— START OF TEXT PASSAGE —
On 19 September 2005, Siemens announced that it will cut $1.8 billion in costs at its SBS unit through 2007, by measures including cutting 2,400 jobs in Germany.




Analysis

With this announcement, Siemens joins competitors that have made major layoffs lately. In May 2005, IBM said it could cut its global workforce by 13,000, and in July 2005, Hewlett-Packard announced 14,500 job cuts. These cuts are part of the industrialization trend in IT services, where the drive toward consolidation and standardization — as well as offshoring — is changing the shape of the workforce needed to deliver IT services.

This announcement was somewhat inevitable, given SBS's operating results — more than $300 million in losses in the past four quarters. SBS has grown its revenue with several large outsourcing contracts with the BBC, TUI Suisse, Gerling Group and Barclays, but sustainable profitable growth remains elusive. Until now, SBS has dealt with business downturns by streamlining operations, cutting back work weeks and trying other means to forestall large-scale layoffs. In March 2005, SBS said it would sell its Sinitec subsidiary, which provided IT hardware services, primarily in Germany. In July 2005, SBS said it would outsource portions of its product-related business. Its full-service portfolio will remain.
— END OF TEXT PASSAGE —
— START OF DATA RECORDS —
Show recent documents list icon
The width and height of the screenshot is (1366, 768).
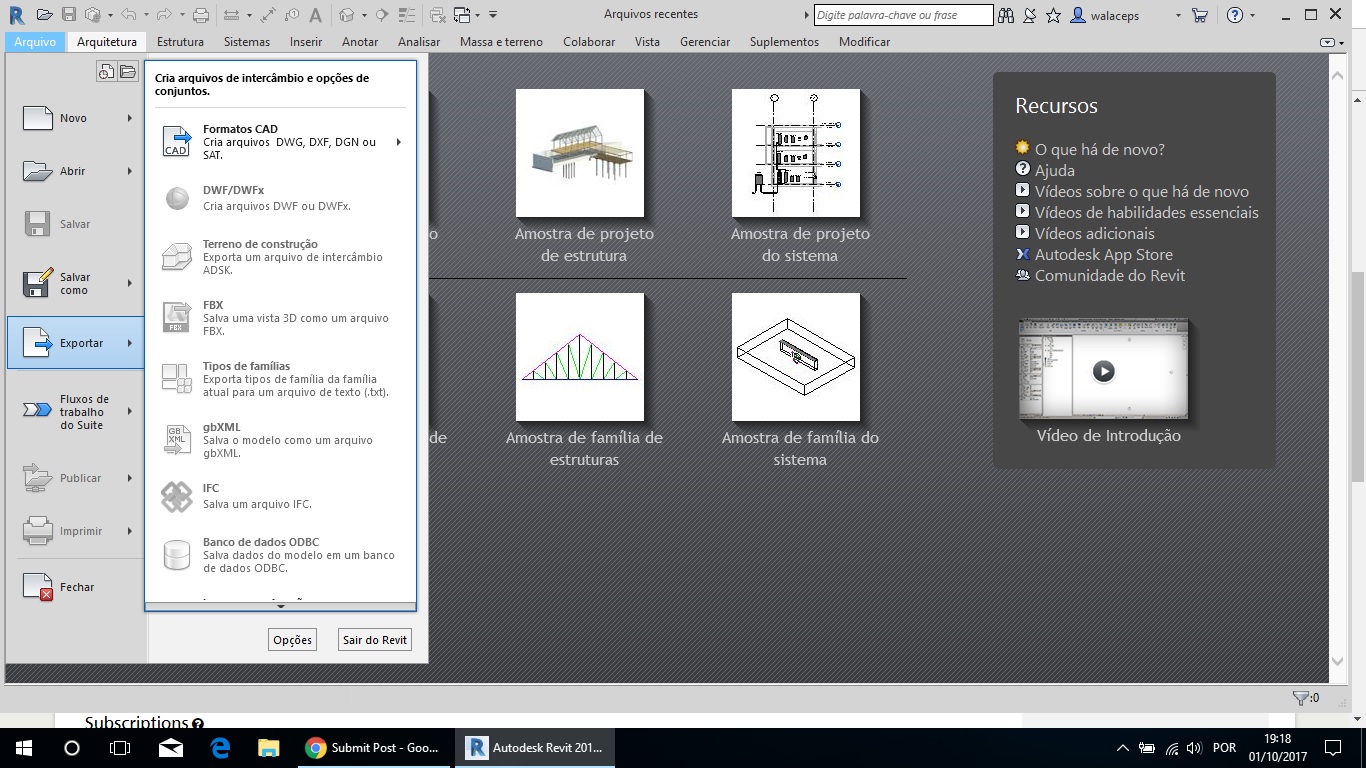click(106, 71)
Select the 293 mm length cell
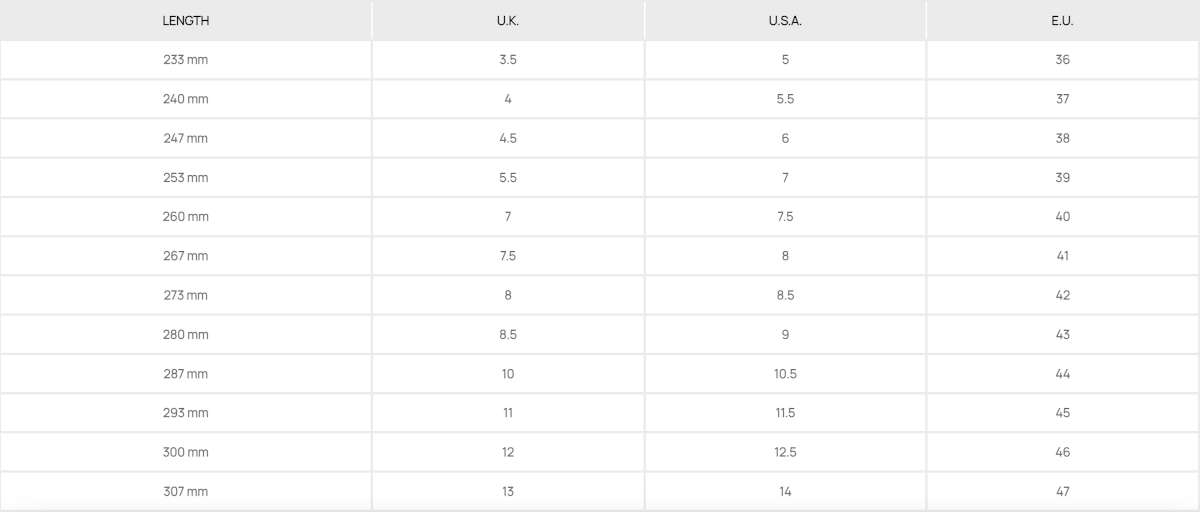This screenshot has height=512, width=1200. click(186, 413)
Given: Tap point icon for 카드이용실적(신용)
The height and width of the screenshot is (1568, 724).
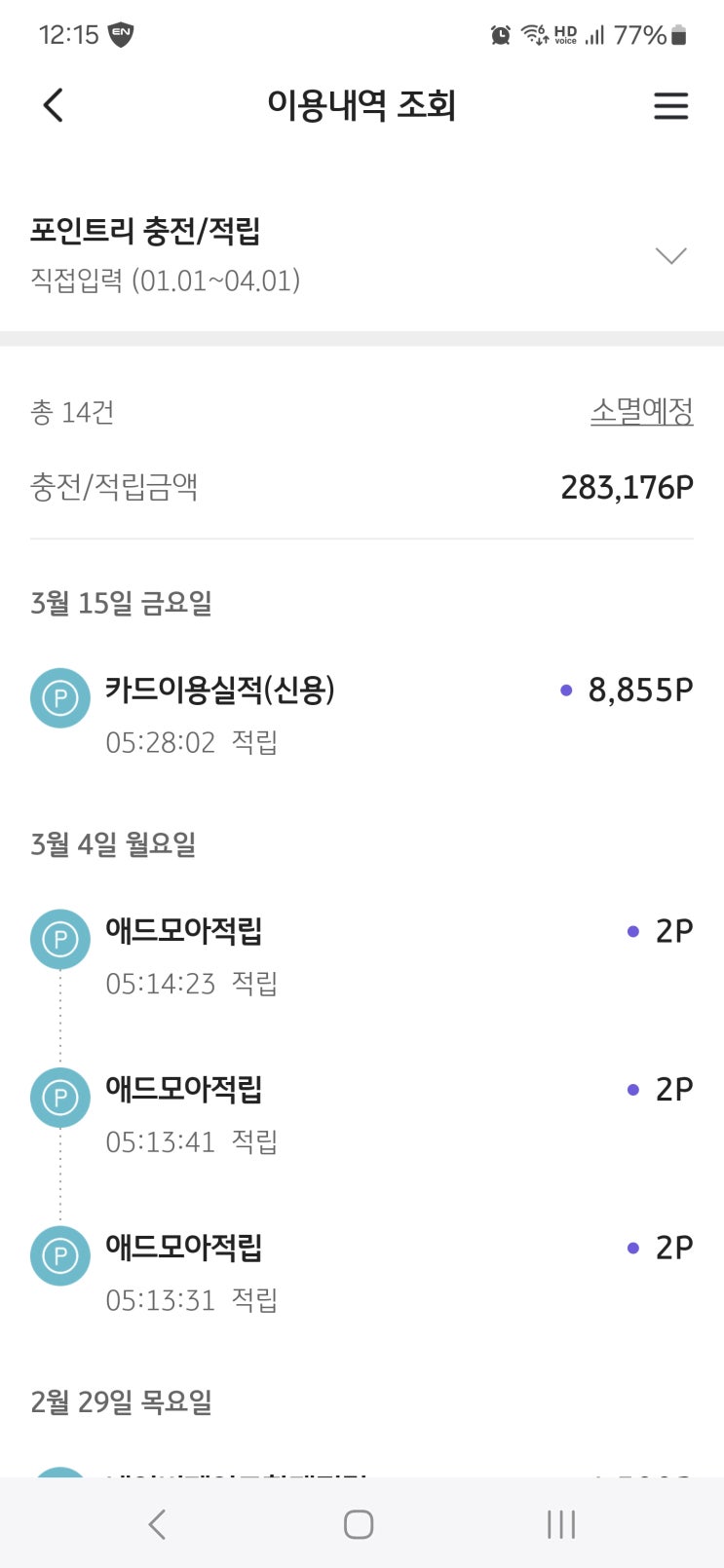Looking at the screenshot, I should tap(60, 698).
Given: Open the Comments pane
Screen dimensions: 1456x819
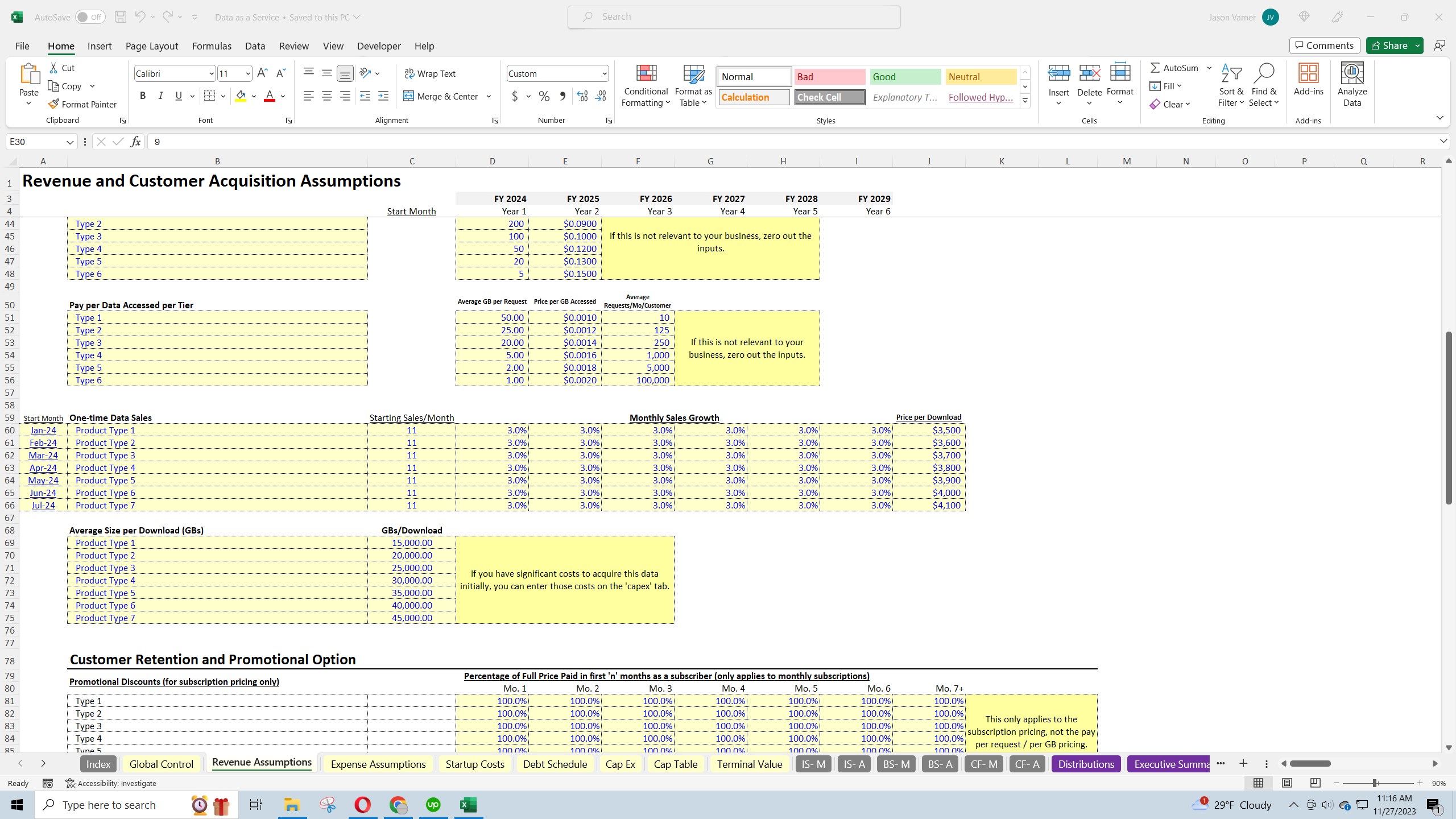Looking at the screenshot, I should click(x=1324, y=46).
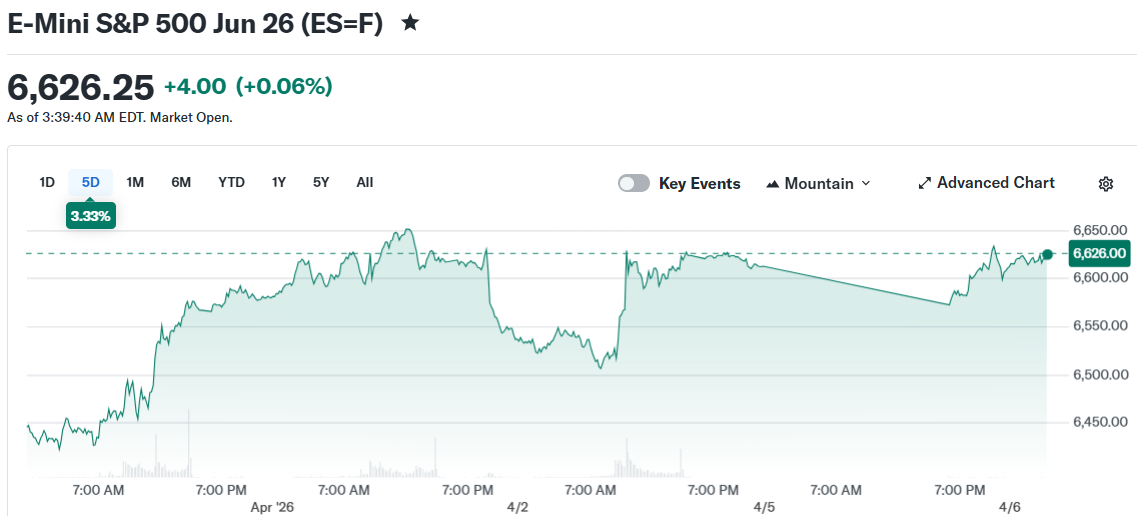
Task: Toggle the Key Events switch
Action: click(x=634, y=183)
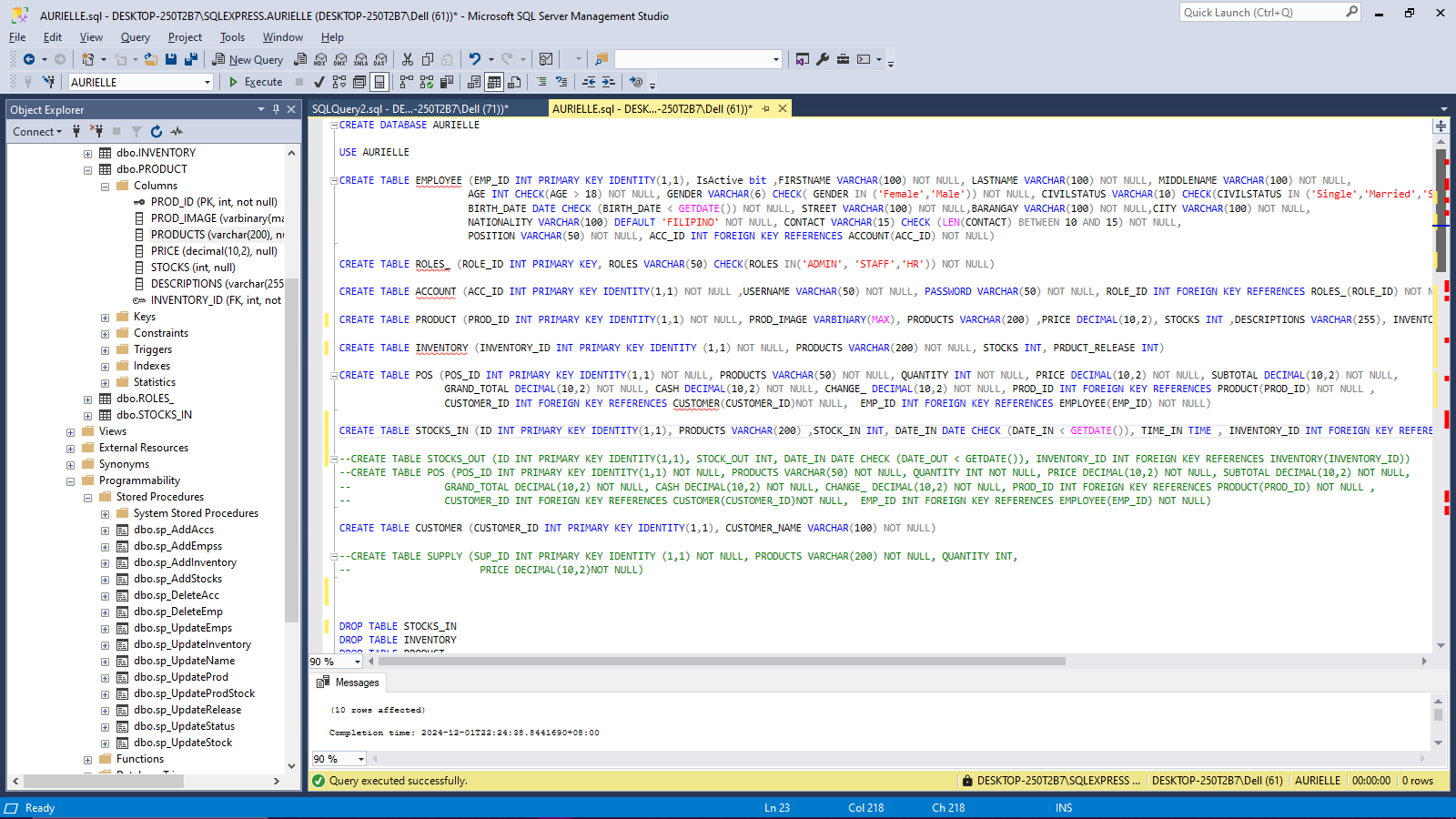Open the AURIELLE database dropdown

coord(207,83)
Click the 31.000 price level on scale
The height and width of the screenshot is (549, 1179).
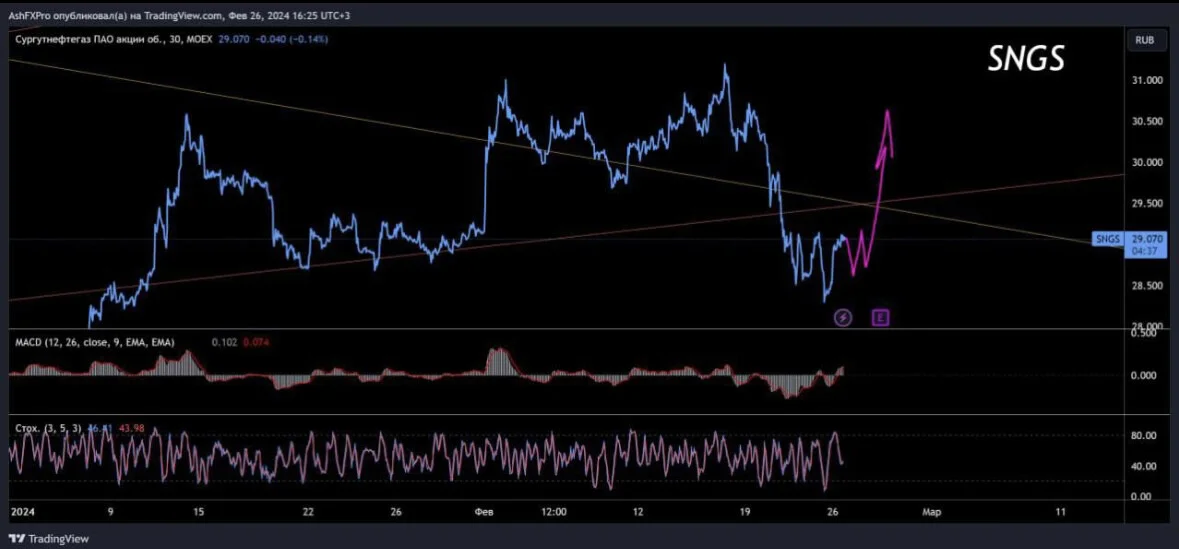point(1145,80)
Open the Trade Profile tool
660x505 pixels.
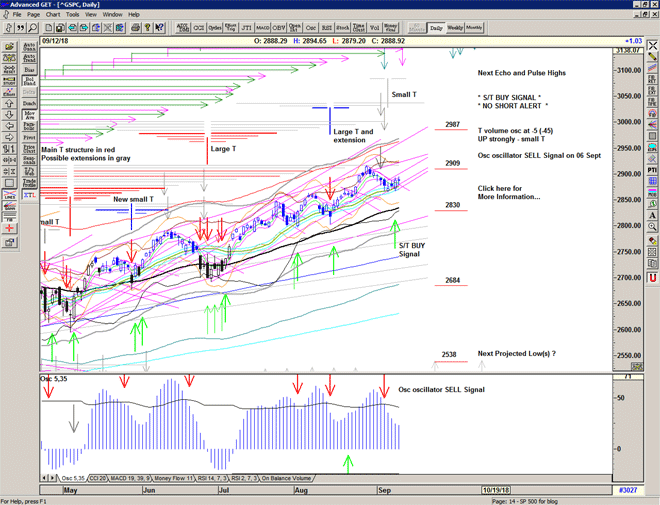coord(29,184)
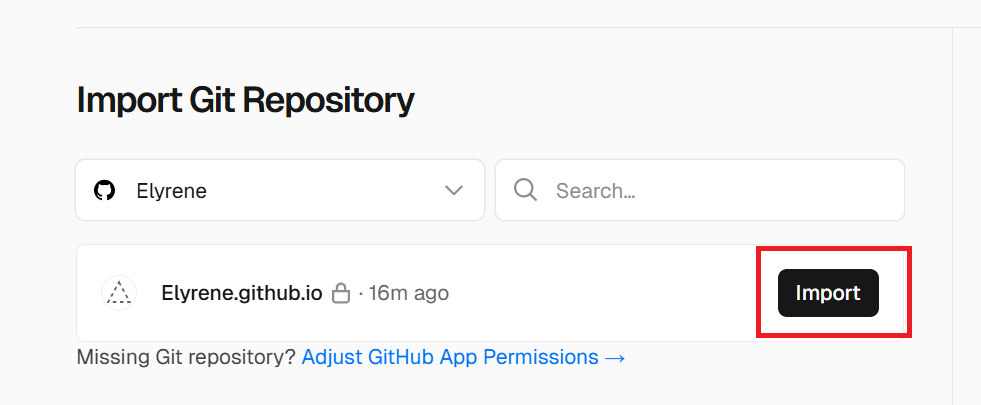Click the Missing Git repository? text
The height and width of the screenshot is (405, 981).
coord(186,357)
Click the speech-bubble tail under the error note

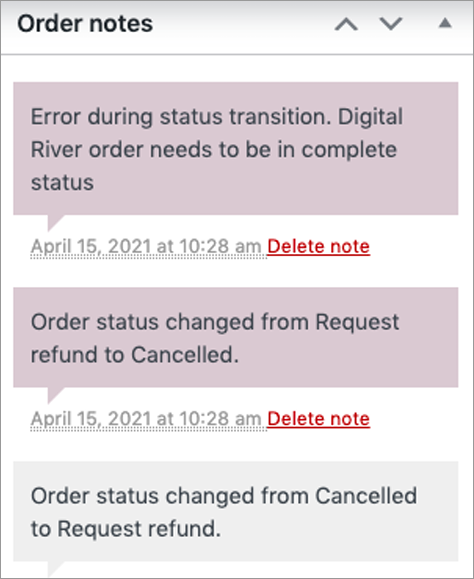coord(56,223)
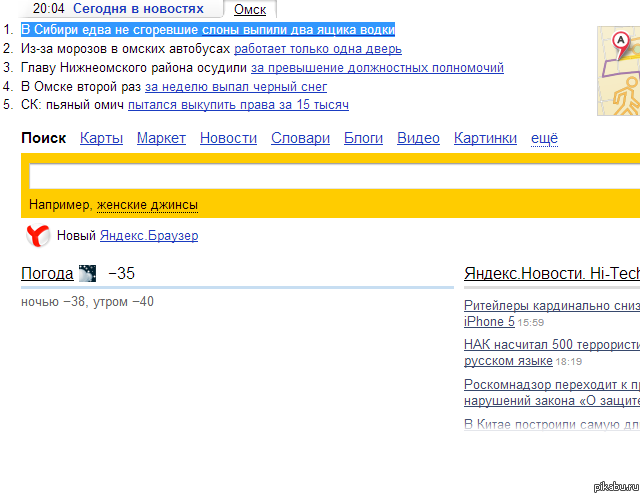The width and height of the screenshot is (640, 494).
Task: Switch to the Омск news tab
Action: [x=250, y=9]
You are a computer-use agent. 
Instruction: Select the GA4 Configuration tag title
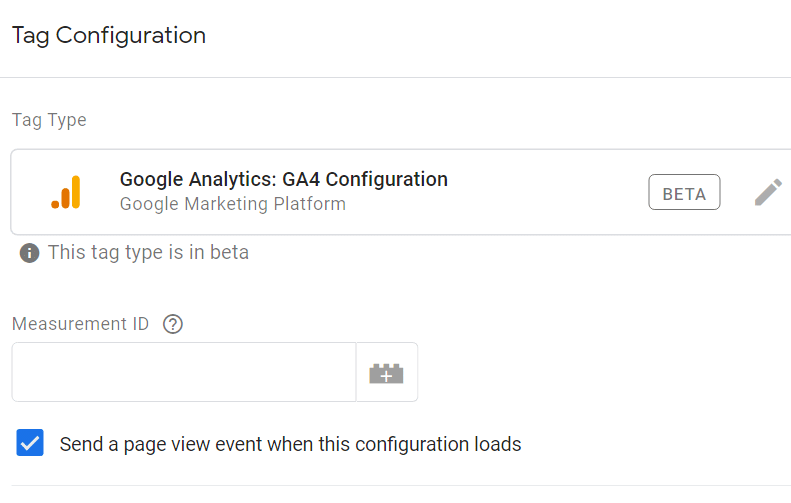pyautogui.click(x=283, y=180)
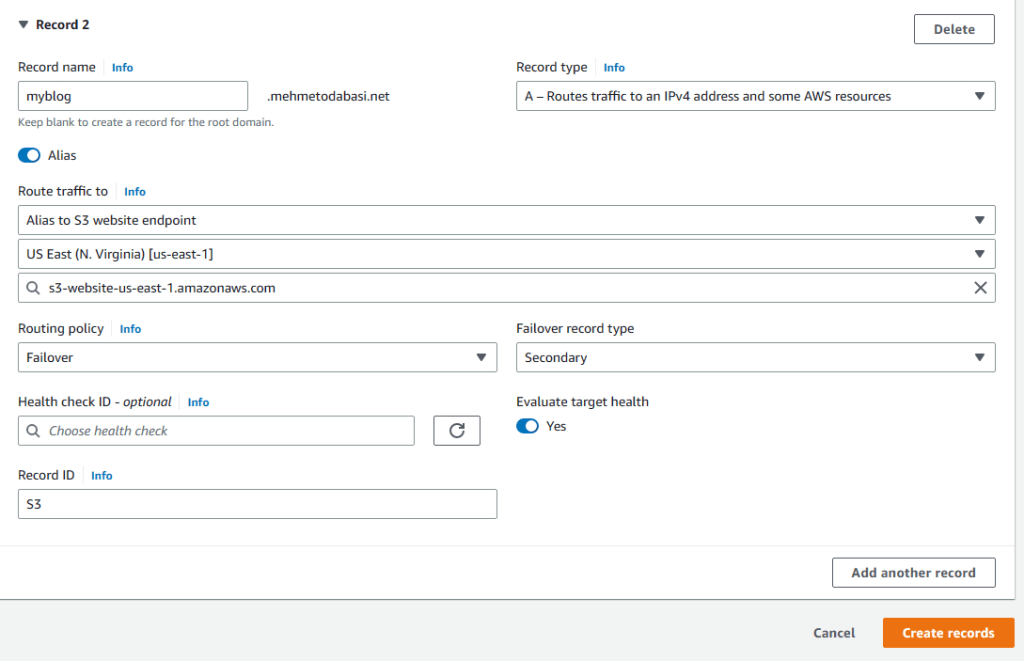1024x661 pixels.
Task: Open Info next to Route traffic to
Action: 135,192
— END OF DATA RECORDS —
● GIVEN REQUEST A: Extract the part of the Siemens passage starting with "With this announcement, Siemens" and going on through "deliver IT services.".
● GIVEN REQUEST B: According to the Siemens passage, how many job cuts did Hewlett-Packard announce in July 2005?
The entries have no connection to the Siemens passage.

● WRITTEN REPLY A:
With this announcement, Siemens joins competitors that have made major layoffs lately. In May 2005, IBM said it could cut its global workforce by 13,000, and in July 2005, Hewlett-Packard announced 14,500 job cuts. These cuts are part of the industrialization trend in IT services, where the drive toward consolidation and standardization — as well as offshoring — is changing the shape of the workforce needed to deliver IT services.

● WRITTEN REPLY B: 14,500